Prepare a data set and dictionaries that feed into the algorithm.  Below, the first dataset presented is meant to emulate the Ancestral Configuration `a(1,1,0)` already seen in the infinite alleles section. The second data set was taken from figure 2.10 (GGVE, pp. 52).

In [9]:
###Generate data from config

dataT= [
    [1,0,0,0],
    [0,0,1,0],
    [0,0,1,0]
]

### example from figure 2.10.

dataT= [
    [1,1,0,0],
    [1,1,0,1],
    [0,0,0,0],
    [0,0,1,0],
    [0,0,1,0]
]

dataT= np.array(dataT)

nsamp= dataT.shape[0]

config_dataw, hap_str= get_config(dataT,nsamp)

hap_sol= list(hap_str.keys())
hap_sun= np.array([np.array(list(x),dtype= int) for x in hap_sol])

hap_size= [len(hap_str[x]) for x in hap_sol]
hap_size= {z:[x for x in range(len(hap_size)) if hap_size[x] == z] for z in list(set(hap_size))}



passing= hap_size.keys()
pack= list(it.chain(*[hap_size[x] for x in passing]))
passport= list(it.chain(*[[x]*len(hap_size[x]) for x in passing]))

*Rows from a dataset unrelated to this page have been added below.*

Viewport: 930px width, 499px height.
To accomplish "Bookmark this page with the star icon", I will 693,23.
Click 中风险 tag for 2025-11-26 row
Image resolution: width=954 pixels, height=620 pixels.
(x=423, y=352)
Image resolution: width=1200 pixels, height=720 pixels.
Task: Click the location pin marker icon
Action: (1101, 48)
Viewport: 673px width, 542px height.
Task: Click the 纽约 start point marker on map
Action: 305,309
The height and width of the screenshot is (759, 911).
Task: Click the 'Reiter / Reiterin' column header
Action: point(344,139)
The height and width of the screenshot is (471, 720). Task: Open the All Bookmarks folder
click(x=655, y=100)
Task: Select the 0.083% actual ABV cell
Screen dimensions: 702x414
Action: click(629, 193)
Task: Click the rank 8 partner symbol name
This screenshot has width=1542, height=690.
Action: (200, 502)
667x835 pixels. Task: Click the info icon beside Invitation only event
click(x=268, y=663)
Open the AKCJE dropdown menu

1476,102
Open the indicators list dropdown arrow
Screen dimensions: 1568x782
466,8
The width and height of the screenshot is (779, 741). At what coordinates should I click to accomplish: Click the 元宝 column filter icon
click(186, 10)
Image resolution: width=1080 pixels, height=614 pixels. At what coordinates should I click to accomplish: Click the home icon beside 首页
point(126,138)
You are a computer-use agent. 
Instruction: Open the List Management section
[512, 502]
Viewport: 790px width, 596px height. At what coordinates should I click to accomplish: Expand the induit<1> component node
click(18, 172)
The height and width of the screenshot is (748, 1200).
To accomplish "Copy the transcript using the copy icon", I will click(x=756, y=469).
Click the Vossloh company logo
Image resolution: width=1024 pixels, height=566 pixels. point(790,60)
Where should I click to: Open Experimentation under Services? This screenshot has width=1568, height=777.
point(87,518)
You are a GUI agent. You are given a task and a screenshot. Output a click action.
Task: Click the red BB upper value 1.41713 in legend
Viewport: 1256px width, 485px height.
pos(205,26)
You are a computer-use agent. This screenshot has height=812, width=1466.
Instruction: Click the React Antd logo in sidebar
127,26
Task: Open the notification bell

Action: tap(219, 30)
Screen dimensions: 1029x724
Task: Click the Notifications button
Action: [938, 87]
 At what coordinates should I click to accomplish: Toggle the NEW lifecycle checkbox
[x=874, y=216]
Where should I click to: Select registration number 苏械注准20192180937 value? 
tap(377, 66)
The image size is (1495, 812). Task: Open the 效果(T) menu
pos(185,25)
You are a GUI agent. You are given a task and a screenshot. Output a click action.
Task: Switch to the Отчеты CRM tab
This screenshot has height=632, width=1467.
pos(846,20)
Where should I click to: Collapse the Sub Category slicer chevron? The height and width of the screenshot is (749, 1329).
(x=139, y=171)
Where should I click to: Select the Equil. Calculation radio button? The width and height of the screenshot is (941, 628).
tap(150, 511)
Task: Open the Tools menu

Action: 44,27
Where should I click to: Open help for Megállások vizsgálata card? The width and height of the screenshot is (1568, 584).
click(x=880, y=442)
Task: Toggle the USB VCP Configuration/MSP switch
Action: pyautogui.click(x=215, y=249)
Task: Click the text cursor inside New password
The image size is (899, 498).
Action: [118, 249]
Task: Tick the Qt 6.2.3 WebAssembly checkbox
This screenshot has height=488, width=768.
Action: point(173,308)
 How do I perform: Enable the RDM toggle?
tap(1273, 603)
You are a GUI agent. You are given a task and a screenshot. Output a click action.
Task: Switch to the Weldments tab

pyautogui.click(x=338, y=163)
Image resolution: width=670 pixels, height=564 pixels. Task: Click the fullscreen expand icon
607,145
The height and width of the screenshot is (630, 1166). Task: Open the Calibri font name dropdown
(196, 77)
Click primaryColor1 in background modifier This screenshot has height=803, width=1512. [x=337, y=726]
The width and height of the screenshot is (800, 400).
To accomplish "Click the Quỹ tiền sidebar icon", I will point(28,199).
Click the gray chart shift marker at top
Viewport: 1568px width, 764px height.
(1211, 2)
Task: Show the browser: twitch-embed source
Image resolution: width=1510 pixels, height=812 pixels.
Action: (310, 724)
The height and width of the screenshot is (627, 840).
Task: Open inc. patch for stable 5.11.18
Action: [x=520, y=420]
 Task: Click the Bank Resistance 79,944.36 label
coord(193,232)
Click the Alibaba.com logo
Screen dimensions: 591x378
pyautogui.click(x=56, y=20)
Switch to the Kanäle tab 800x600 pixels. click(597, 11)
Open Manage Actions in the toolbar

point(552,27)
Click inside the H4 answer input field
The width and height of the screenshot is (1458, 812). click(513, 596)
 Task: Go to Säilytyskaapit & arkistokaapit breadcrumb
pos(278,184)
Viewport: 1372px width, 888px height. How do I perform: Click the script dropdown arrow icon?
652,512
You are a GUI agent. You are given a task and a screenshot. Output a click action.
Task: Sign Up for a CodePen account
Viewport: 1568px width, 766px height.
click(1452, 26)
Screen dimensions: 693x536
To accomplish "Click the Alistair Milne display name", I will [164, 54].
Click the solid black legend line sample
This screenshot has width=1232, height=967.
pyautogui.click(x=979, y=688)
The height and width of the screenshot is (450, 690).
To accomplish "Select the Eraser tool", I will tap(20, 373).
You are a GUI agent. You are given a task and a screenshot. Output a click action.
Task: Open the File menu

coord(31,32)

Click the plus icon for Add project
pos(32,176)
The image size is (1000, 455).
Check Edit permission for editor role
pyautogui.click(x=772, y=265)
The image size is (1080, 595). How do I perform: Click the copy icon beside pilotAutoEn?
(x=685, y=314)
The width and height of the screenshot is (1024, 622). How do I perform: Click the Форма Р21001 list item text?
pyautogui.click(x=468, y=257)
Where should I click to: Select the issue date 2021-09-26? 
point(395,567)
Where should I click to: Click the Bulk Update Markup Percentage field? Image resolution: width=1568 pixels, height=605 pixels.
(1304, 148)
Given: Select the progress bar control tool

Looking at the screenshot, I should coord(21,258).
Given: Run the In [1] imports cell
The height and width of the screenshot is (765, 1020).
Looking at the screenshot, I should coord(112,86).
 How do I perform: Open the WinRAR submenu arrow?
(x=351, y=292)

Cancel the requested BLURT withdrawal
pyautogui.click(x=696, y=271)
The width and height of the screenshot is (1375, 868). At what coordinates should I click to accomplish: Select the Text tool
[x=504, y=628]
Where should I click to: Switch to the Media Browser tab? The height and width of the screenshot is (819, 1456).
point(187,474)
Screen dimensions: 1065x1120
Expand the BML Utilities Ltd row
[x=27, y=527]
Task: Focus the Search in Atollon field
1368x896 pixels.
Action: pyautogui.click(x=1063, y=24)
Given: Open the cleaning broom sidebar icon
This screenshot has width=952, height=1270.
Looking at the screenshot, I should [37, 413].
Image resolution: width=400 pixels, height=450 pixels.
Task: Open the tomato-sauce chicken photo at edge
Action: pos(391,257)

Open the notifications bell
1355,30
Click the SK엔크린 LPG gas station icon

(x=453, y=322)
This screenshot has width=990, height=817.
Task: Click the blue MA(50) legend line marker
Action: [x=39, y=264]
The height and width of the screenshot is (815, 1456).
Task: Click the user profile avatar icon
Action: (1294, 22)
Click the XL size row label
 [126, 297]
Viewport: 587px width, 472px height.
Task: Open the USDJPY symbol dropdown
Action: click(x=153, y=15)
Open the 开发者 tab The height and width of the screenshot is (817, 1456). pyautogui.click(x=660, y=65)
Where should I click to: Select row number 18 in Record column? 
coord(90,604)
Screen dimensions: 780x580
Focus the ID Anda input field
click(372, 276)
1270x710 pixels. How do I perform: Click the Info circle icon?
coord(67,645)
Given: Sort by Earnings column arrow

pack= [[pack[x],passport[x]] for x in range(len(pack))]
pack= sorted(pack)
pack= np.array(pack)

Dict_mat= {0: 
           {
               -2: hap_sun,
               -1: [0] * hap_sun.shape[0],
               0: pack
              }
          }

point_up= recursively_default_dict()


In [10]:
root_lib, point_up = Inf_sites(Dict_mat,point_up,layer_range= 10,sub_sample= 0,poppit= False)


layer: 0; len: 2
layer: 1; len: 2
layer: 2; len: 3
layer: 3; len: 5
layer: 4; len: 5
layer: 5; len: 5
layer: 6; len: 4
layer: 7; len: 1
layer: 8; len: 1
time elapsed: 0.018 s


Algorithm appears successful. Number of layers and number of ACs per layer correspond to those in `Figure 2.10` (GGVE,p. 52)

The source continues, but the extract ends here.